Rathnapala Upeksha L, Goodman Christopher D, McFadden Geoffrey I
School of BioSciences, University of Melbourne, Parkville, Victoria, Australia.
PLoS Pathog. 2017 Jun 15;13(6):e1006396. doi: 10.1371/journal.ppat.1006396. eCollection 2017 Jun.

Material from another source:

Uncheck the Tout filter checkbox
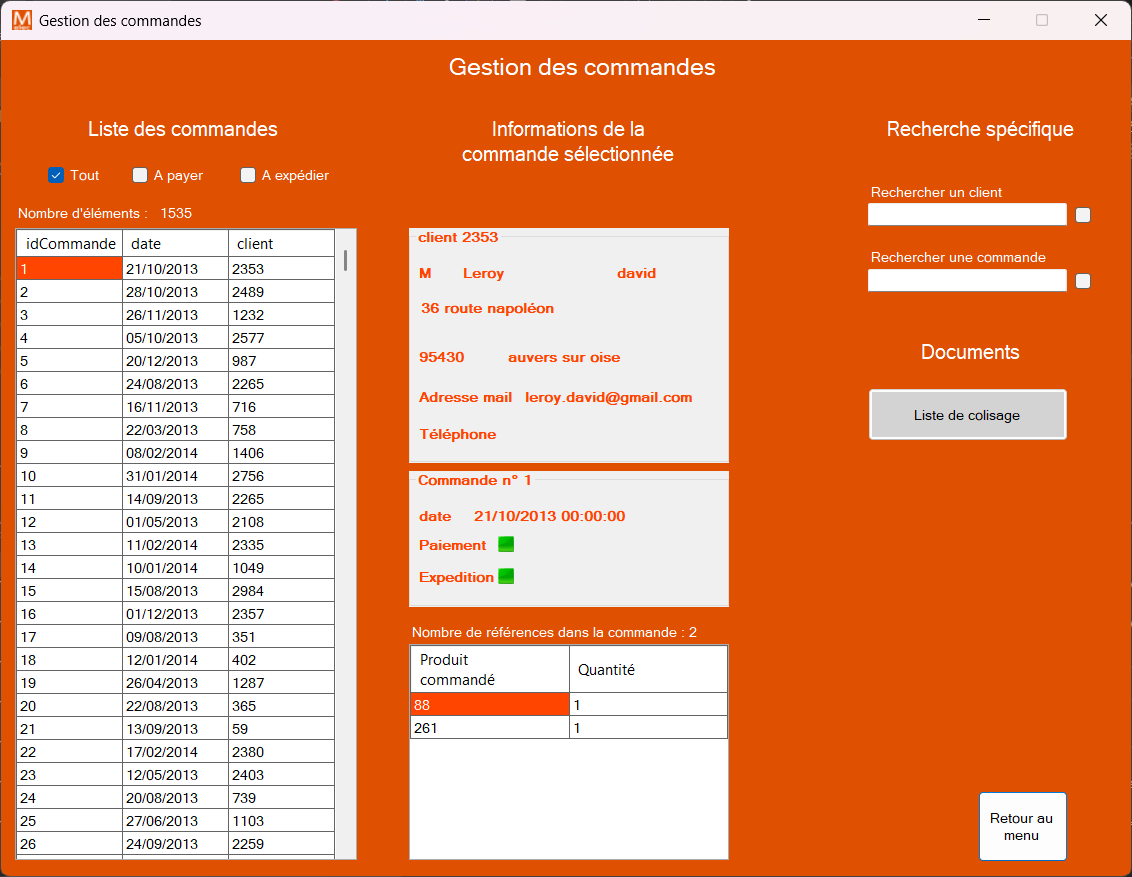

The combination of drug resistance, lack of an effective vaccine, and ongoing conflict and poverty means that malaria remains a major global health crisis. Understanding metabolic pathways at all parasite life stages is important in prioritising and targeting novel anti-parasitic compounds. The unusual heme synthesis pathway of the rodent malaria parasite, Plasmodium berghei, requires eight enzymes distributed across the mitochondrion, apicoplast and cytoplasm. Deletion of the ferrochelatase (FC) gene, the final enzyme in the pathway, confirms that heme synthesis is not essential in the red blood cell stages of the life cycle but is required to complete oocyst development in mosquitoes. The lethality of FC deletions in the mosquito stage makes it difficult to study the impact of these mutations in the subsequent liver stage. To overcome this, we combined locus-specific fluorophore expression with a genetic complementation approach to generate viable, heterozygous oocysts able to produce a mix of FC expressing and FC deficient sporozoites. These sporozoites show normal motility and can invade liver cells, where FC deficient parasites can be distinguished by fluorescence and phenotyped. Parasites lacking FC exhibit a severe growth defect within liver cells, with development failure detectable in the early to mid stages of liver development in vitro. FC deficient parasites could not complete liver stage development in vitro nor infect naïve mice, confirming liver stage arrest. These results validate the heme pathway as a potential target for prophylactic drugs targeting liver stage parasites. In addition, we demonstrate that our simple genetic approach can extend the phenotyping window beyond the insect stages, opening considerable scope for straightforward reverse genetic analysis of genes that are dispensable in blood stages but essential for completing mosquito development.
耐药性、缺乏有效疫苗以及持续的冲突和贫困交织在一起,意味着疟疾仍然是全球重大的健康危机。了解疟原虫所有生命阶段的代谢途径对于确定新型抗寄生虫化合物的优先级和靶点至关重要。啮齿动物疟原虫伯氏疟原虫不同寻常的血红素合成途径需要分布在线粒体、顶质体和细胞质中的八种酶。该途径的最后一种酶——亚铁螯合酶(FC)基因的缺失证实,血红素合成在生命周期的红细胞阶段并非必需,但对于蚊子体内卵囊的发育完成是必需的。FC缺失在蚊子阶段的致死性使得难以研究这些突变在随后肝脏阶段产生的影响。为了克服这一问题,我们将位点特异性荧光团表达与基因互补方法相结合,以产生能够产生表达FC和缺乏FC的子孢子混合物的有活力的杂合卵囊。这些子孢子表现出正常的运动能力,并且能够侵入肝细胞,在肝细胞中,缺乏FC的寄生虫可以通过荧光来区分并进行表型分析。缺乏FC的寄生虫在肝细胞内表现出严重的生长缺陷,在体外肝脏发育的早期到中期即可检测到发育失败。缺乏FC的寄生虫在体外无法完成肝脏阶段的发育,也无法感染未感染过的小鼠,证实了肝脏阶段的停滞。这些结果验证了血红素途径作为针对肝脏阶段寄生虫的预防性药物的潜在靶点。此外,我们证明,我们简单的遗传方法可以将表型分析窗口扩展到昆虫阶段之外,为直接对在血液阶段可有可无但对完成蚊子发育至关重要的基因进行反向遗传分析开辟了广阔的空间。